%%

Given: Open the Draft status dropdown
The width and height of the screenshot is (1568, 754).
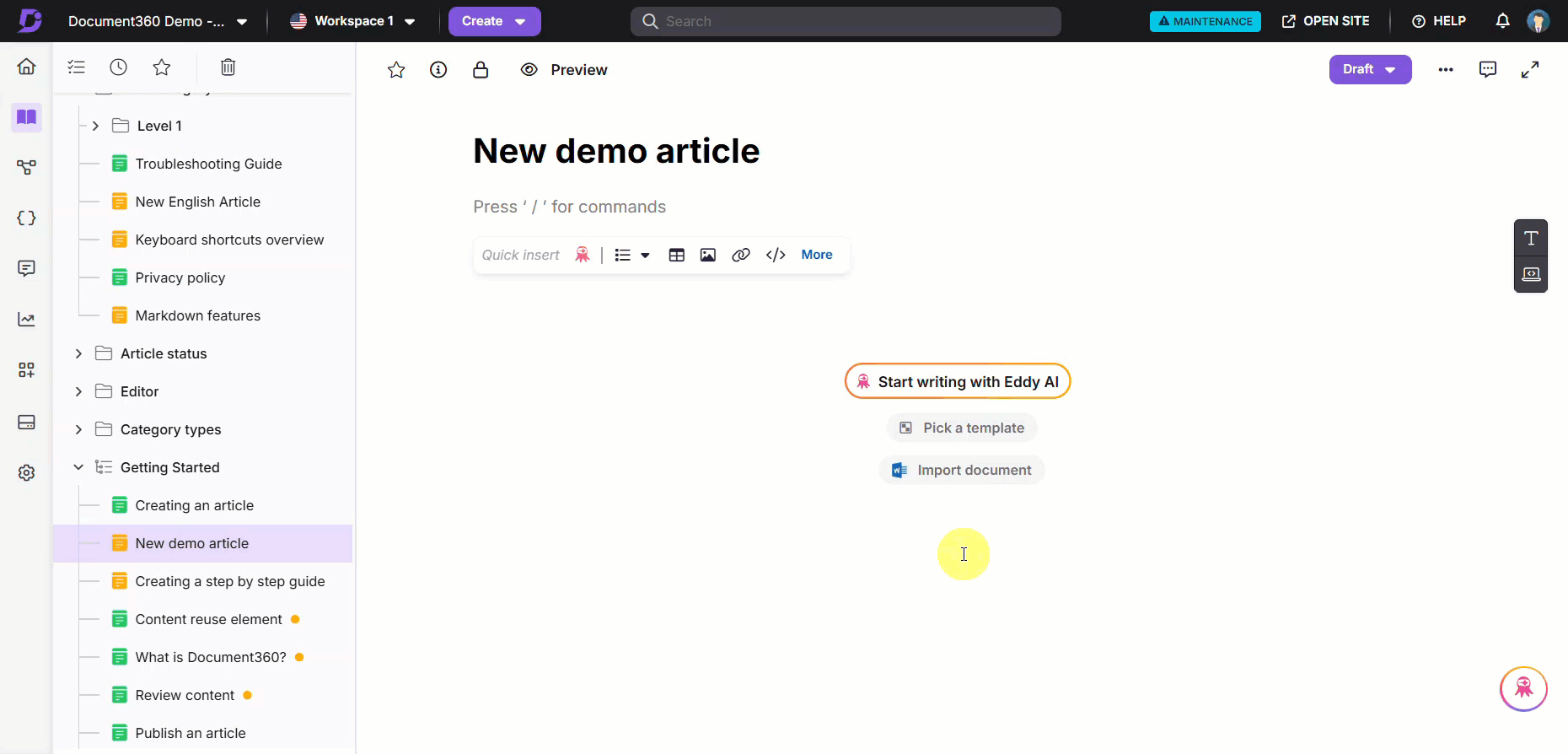Looking at the screenshot, I should click(1370, 69).
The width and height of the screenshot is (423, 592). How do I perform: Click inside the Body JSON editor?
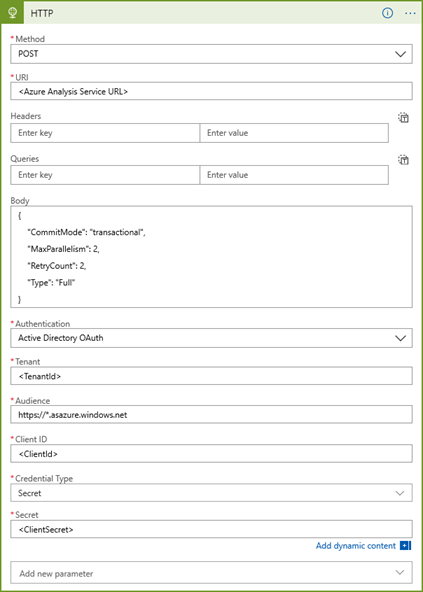click(211, 257)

%%

Task to carry out: Can you rewrite the records above with "dropdown" changed to "menu", everything else left as is and the pictures omitted?

Correct response:
Given: Open the Draft status menu
The width and height of the screenshot is (1568, 754).
Looking at the screenshot, I should click(1370, 69).
The width and height of the screenshot is (423, 592). How do I perform: Click inside the Body JSON editor?
click(211, 257)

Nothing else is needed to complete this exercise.